← Back to Performance

Reduce Performance

This example is a self-contained use of the reduce primitive, meant to plot performance. This builds on the simpler functionality example. Set your parameters in the pane and click "Start" to run and plot performance data for a WebGPU reduce. The inputCount input specifies how many different input lengths to run, which will be evenly (logarithmically) interpolated between the specified start and end lengths. Otherwise, the parameters are the same as in the functionality example. This example explains how to time a Gridwise primitive. The entire JS source file is in github.

To measure CPU and/or GPU timing, include a timing directive in the call to primitive.execute. Typically we call the primitive once without any timing information to handle warmup effects (e.g., compiling the kernel) and then call the kernel many times and average the runtimes of that second set of calls. We then average the total runtime over the number of trials.

/* call the primitive once to warm up */
await primitive.execute({
  inputBuffer: memsrcBuffer,
  outputBuffer: memdestBuffer,
});
/* call params.trials times */
await primitive.execute({
  inputBuffer: memsrcBuffer,
  outputBuffer: memdestBuffer,
  trials: params.trials, /* integer */
  enableGPUTiming: true,
  enableCPUTiming: true,
});

We can get timing information back from the primitive with a getResults call. The GPU time might be an array of timings if the GPU call has multiple kernels within it. In the below example, we simply flatten that array by adding it up into a total time.

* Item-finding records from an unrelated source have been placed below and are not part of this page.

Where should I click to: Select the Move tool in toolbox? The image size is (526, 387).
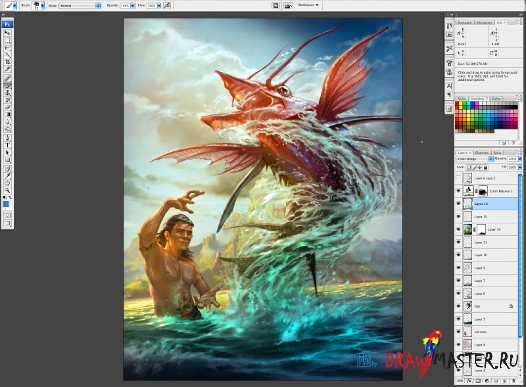(7, 33)
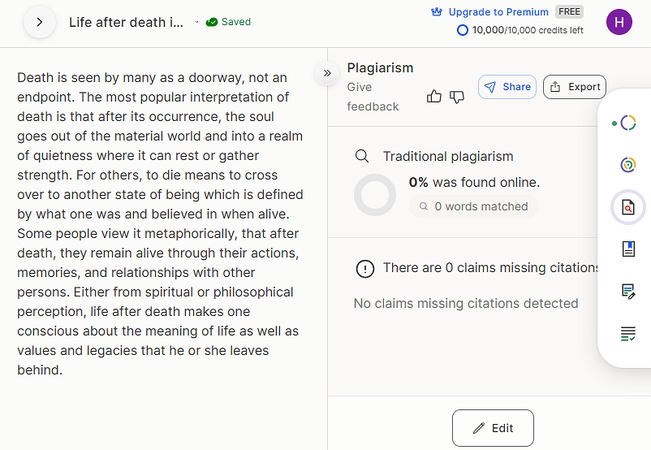This screenshot has height=450, width=651.
Task: Click the thumbs down feedback icon
Action: point(457,96)
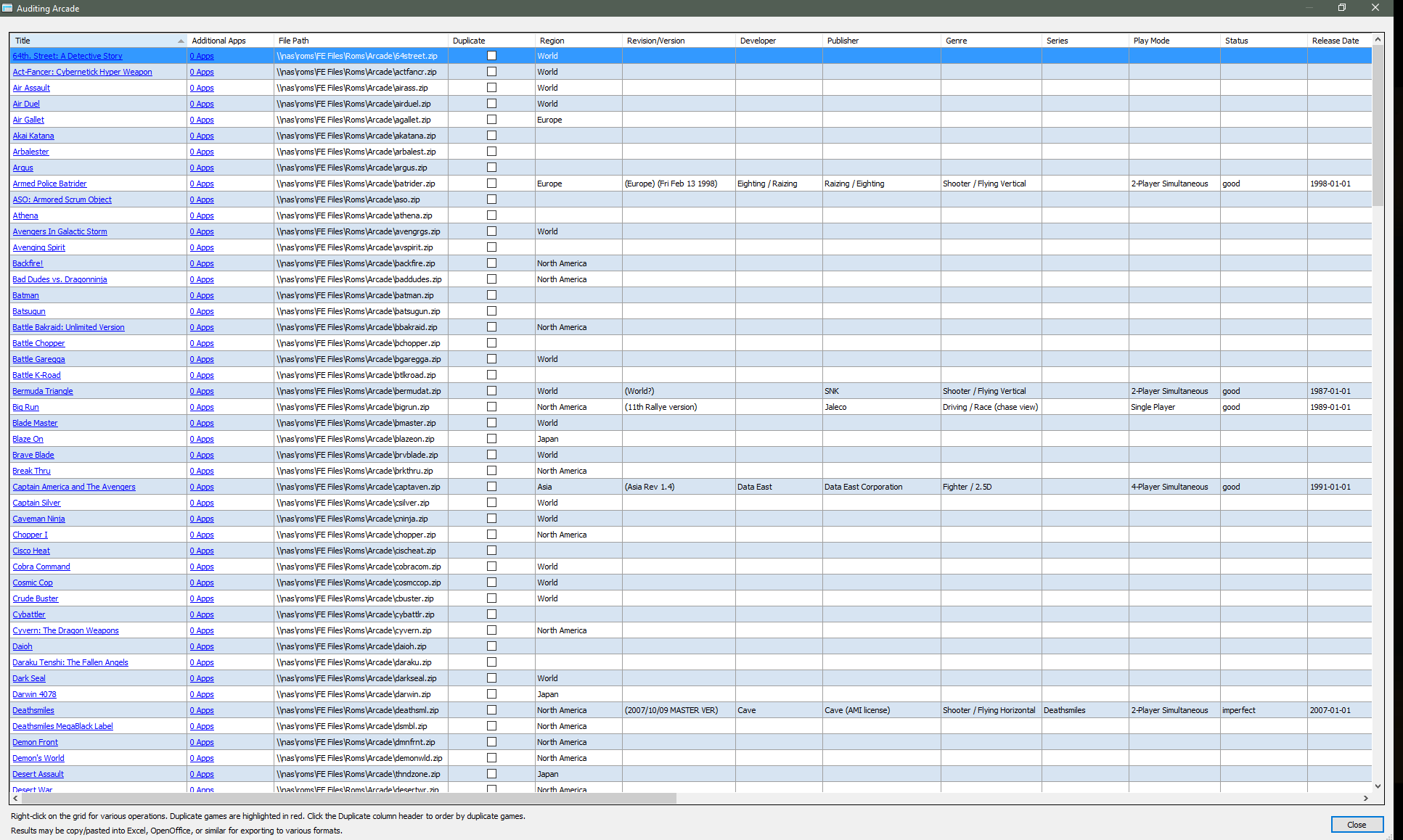Restore the window size with title bar button

click(x=1341, y=8)
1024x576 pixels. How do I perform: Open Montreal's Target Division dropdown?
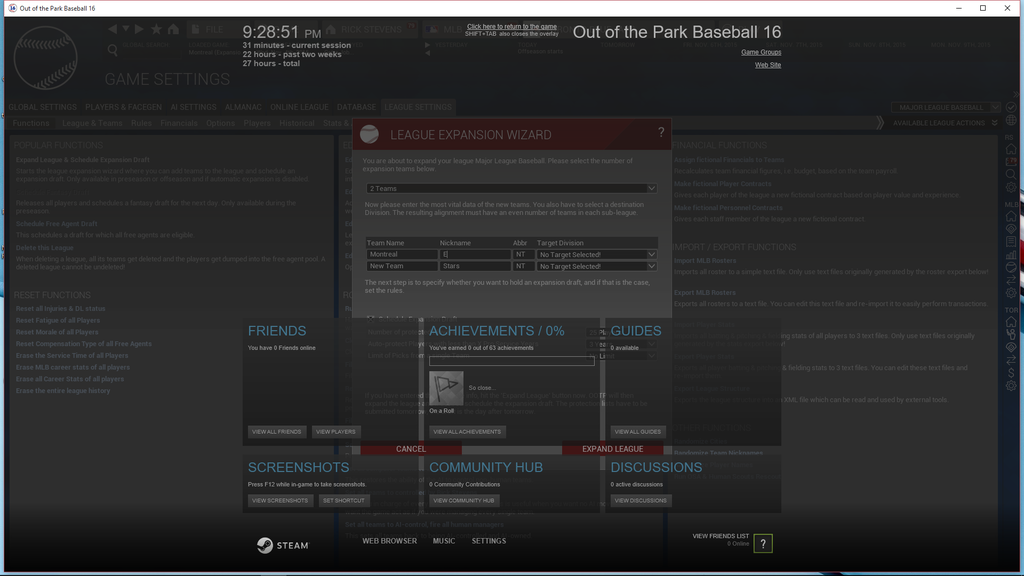pyautogui.click(x=596, y=253)
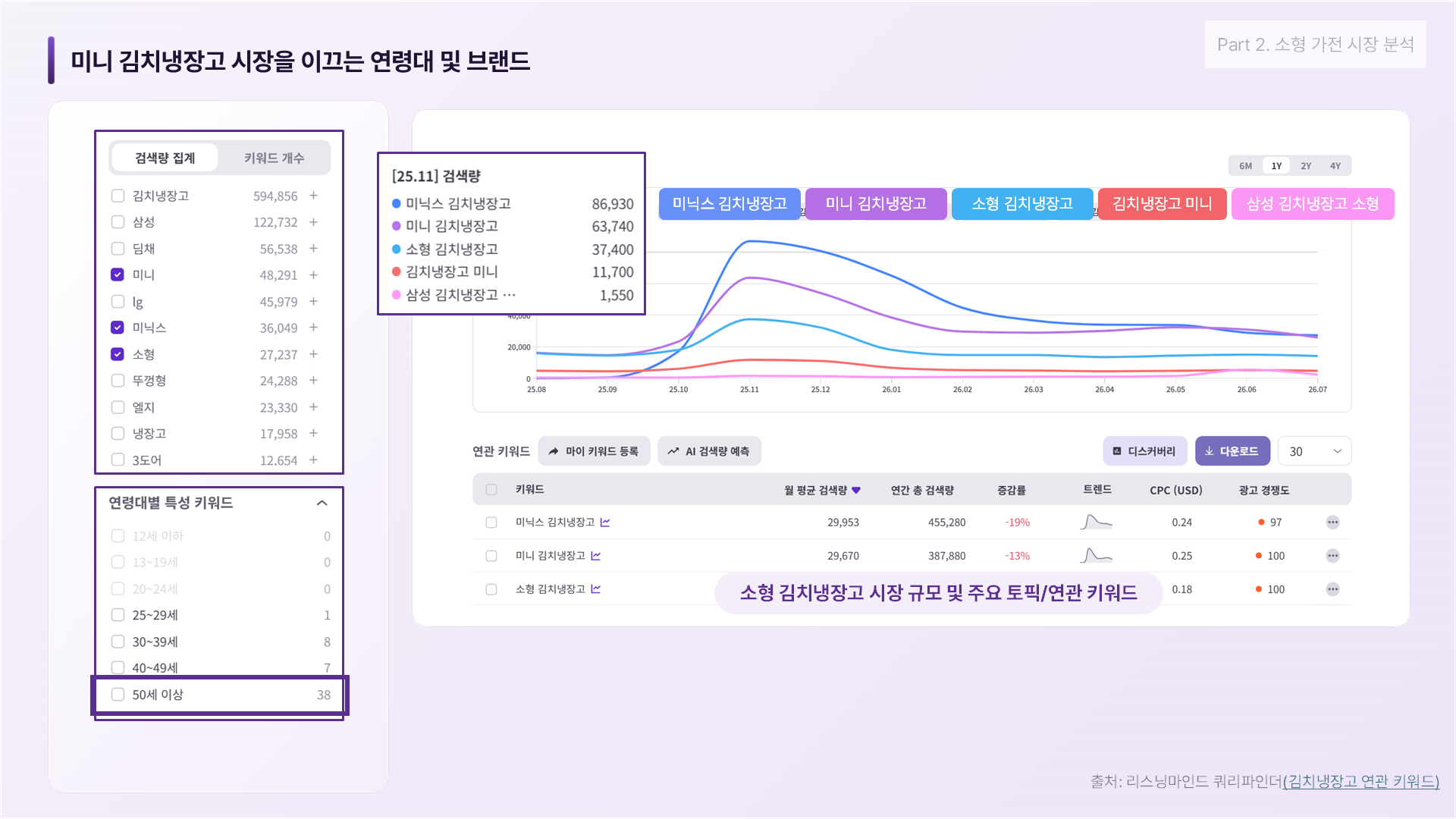Image resolution: width=1456 pixels, height=819 pixels.
Task: Open more options for 미닉스 김치냉장고 row
Action: (1332, 522)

let { gpuTotalTimeNS, cpuTotalTimeNS } = await primitive.getTimingResult();
if (gpuTotalTimeNS instanceof Array) {
  // gpuTotalTimeNS might be a list, in which case just sum it up
  gpuTotalTimeNS = gpuTotalTimeNS.reduce((x, a) => x + a, 0);
}
averageGpuTotalTimeNS = gpuTotalTimeNS / params.trials;
averageCpuTotalTimeNS = cpuTotalTimeNS / params.trials;

The reduce primitive computes a single output value from an input array using a binary operation (such as add, max, or min). This makes it simpler to time than sort (which overwrites its input) since the input remains unchanged after each execution.